“The law on adverse possession of unregistered land is complex, and claims are rarely straightforward. So, whether you are claiming adverse possession or objecting to another person’s application, establishing your legal position early is crucial. Please do contact us for advice.” Mike Hansom, Head of Property Disputes
Contact the Team on 01225 462871, or by email.
- What is the difference between registered and unregistered Land?
- What is adverse possession?
- Proving adverse possession
- How to prove adverse possession
- How long must you adversely possess to claim title?
- Applications for Adverse Possession of Unregistered Land
- Adverse possession procedure
- What is possessory title?
What is the difference between registered and unregistered Land?
For nearly 100 years, a compulsory land registration system has been in place in England and Wales. And since 1990, all sales and other land ownership transfers require registration within two months of completion.
The central register maintained by the Land Registry records the identity of the legal owners of land. Also recorded are:
- all rights benefiting the land;
- all rights over the land; and
- any applicable covenants, charges, or restrictions.
What is adverse possession?
Historically, there was a strong belief that an owner of land should use it productively. That’s because land is a finite resource, so if not used, somebody else should benefit from it. Literally – use it or lose it. As a result of that philosophy, the principle of adverse possession developed in English law.
Today, a trespasser satisfying certain legal requirements may acquire title to the land. But as you might expect, this is far from straightforward and certainly does not happen overnight. Instead, acquiring adverse possession takes many years.
Proving adverse possession
To claim adverse possession of land, you must prove the following:
- factual possession of the land for the required period (for which see below);
- the necessary intention to possess the land; and
- your possession is adverse, ie without the title owner’s consent, without force, and without secrecy.

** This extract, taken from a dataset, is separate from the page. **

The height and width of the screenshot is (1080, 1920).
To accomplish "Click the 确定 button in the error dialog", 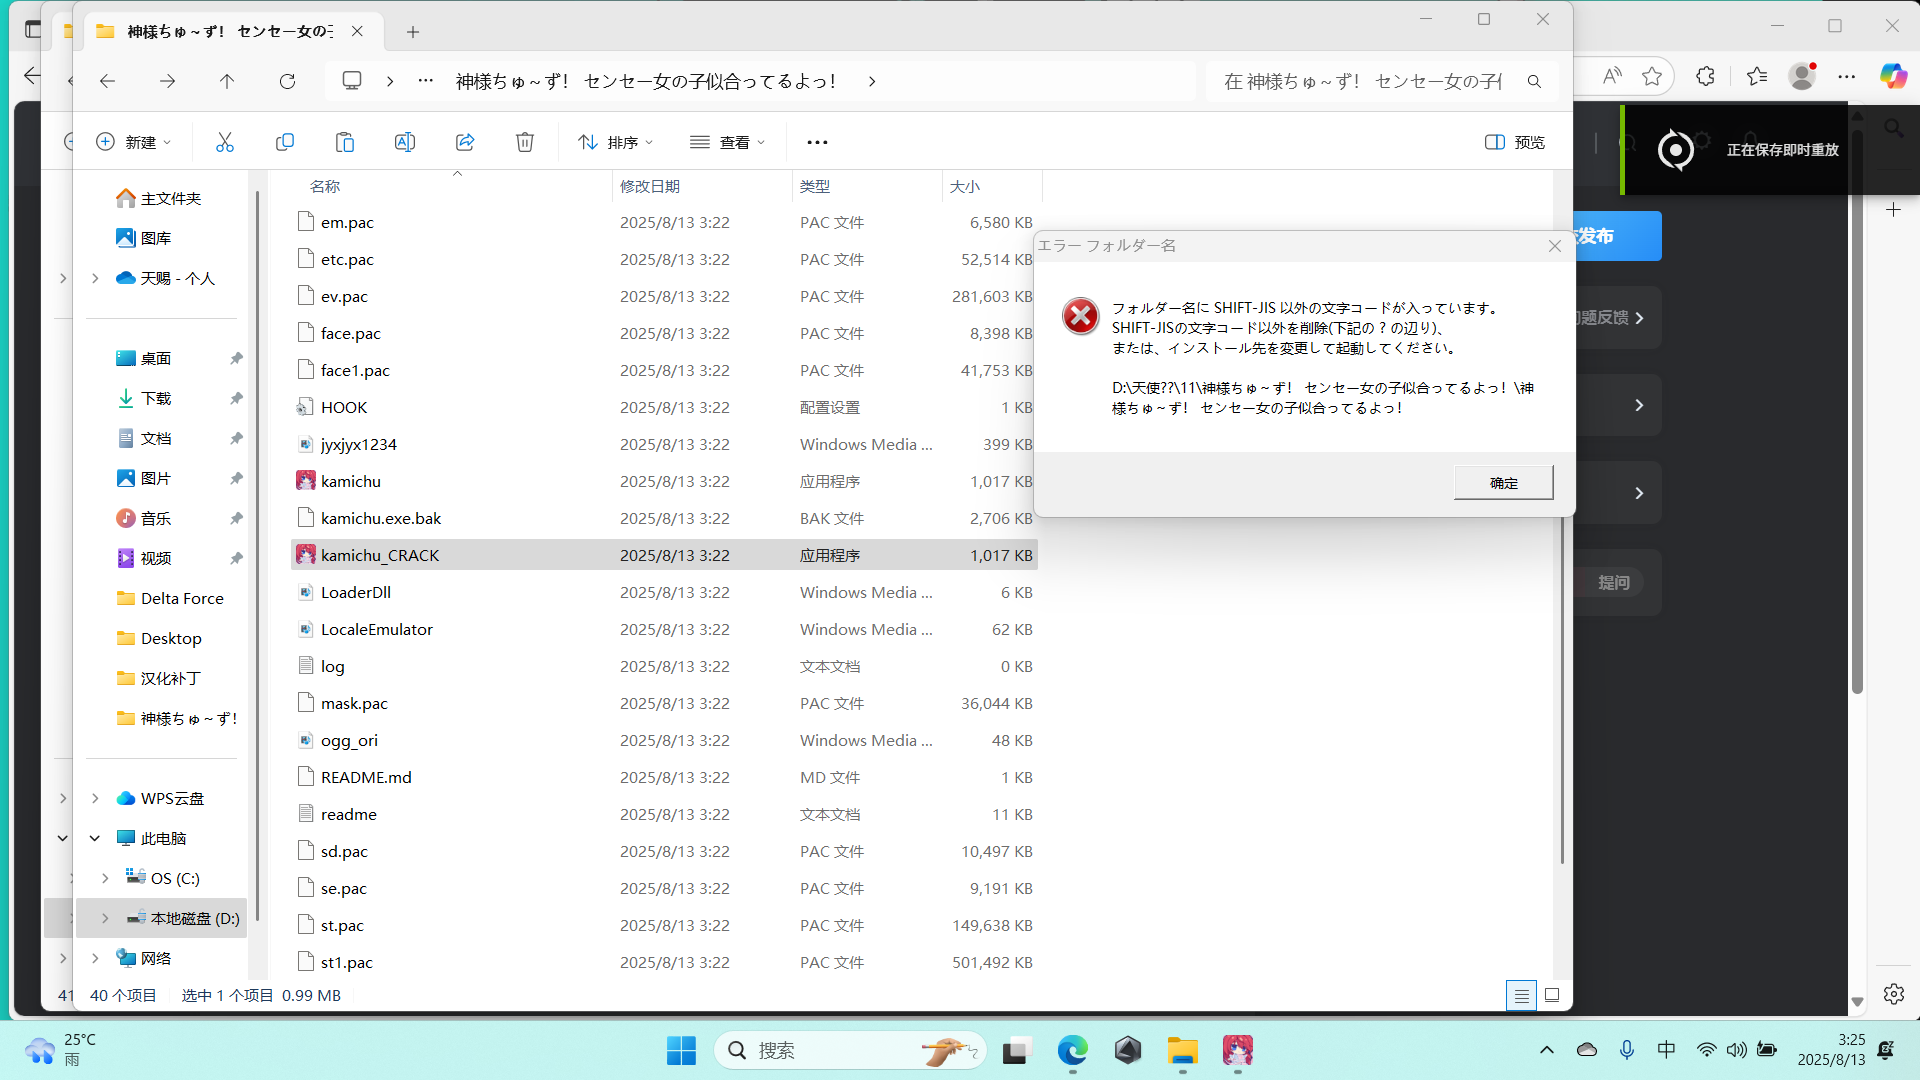I will (x=1503, y=482).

For Latin fans – ‘nec vi, nec clam, nec precario’.
Crucially, possession is not the same as occupation or use but is concerned with who controls the land. For example, placing a lock on a gate can amount to taking possession, even if that person only then visits the land occasionally. The ‘true’ paper owner must act to re-take the land or face losing the right to evict the squatter.
How to prove adverse possession
Often, the person in actual possession of the land and their intention to possess it is clear from the facts. The most obvious example is a squatter erecting a fence around the land, excluding the true owner. But other activities such as cutting the grass might suffice as evidence of intention to possess. However, that’s not always conclusive.
Whatever the activity, the reality of dispossession must be clear to the ‘true’ paper owner for the rights to accrue.
How long must you adversely possess to claim title?
Although the requirements set out above relate to all claims for adverse possession, different rules apply to the process depending on whether:
- the claim relates to unregistered land and/or where possession began before the 13 October 2003 (the date the Land Registration Act 2002 came into force); or,
- the claim relates to registered land, and the period of adverse possession began after that date.
You can acquire title to registered land after 10 years of adverse possession. For unregistered land, and registered land where the possession began no later than 12 October 1991, the required period is 12 years.
See also: Adverse Possession of Registered Land
Applications for Adverse Possession of Unregistered Land
The Limitation Act 1980 governs adverse possession of unregistered land. Subject to certain exceptions, 12 years of adverse possession extinguishes the paper owner’s legal title. At that point, they lose their right to recover possession of the land. The person in possession acquires possessory title (see below).
Adverse possession procedure
The Land Registry gives notice of the application for first registration to anyone they consider may have an interest in the land. However, its unregistered status often means it’s difficult to identify anybody upon whom to serve notice. Applications involving unregistered land often succeed simply because the ‘true’ owner may never be aware of it. Also, a potential owner’s proof of ownership exists only in the original title deeds. If those cannot be located, proving ownership is difficult.
What is possessory title?
The Land Registry grants ‘possessory title’ rather than ‘absolute title’ to a piece of land where:
- adverse possession is the basis of a person’s title; or
- where title to unregistered land is not provable because the deeds have been lost or destroyed.
A person granted possessory title can apply to upgrade to absolute title after a further period of 12 years.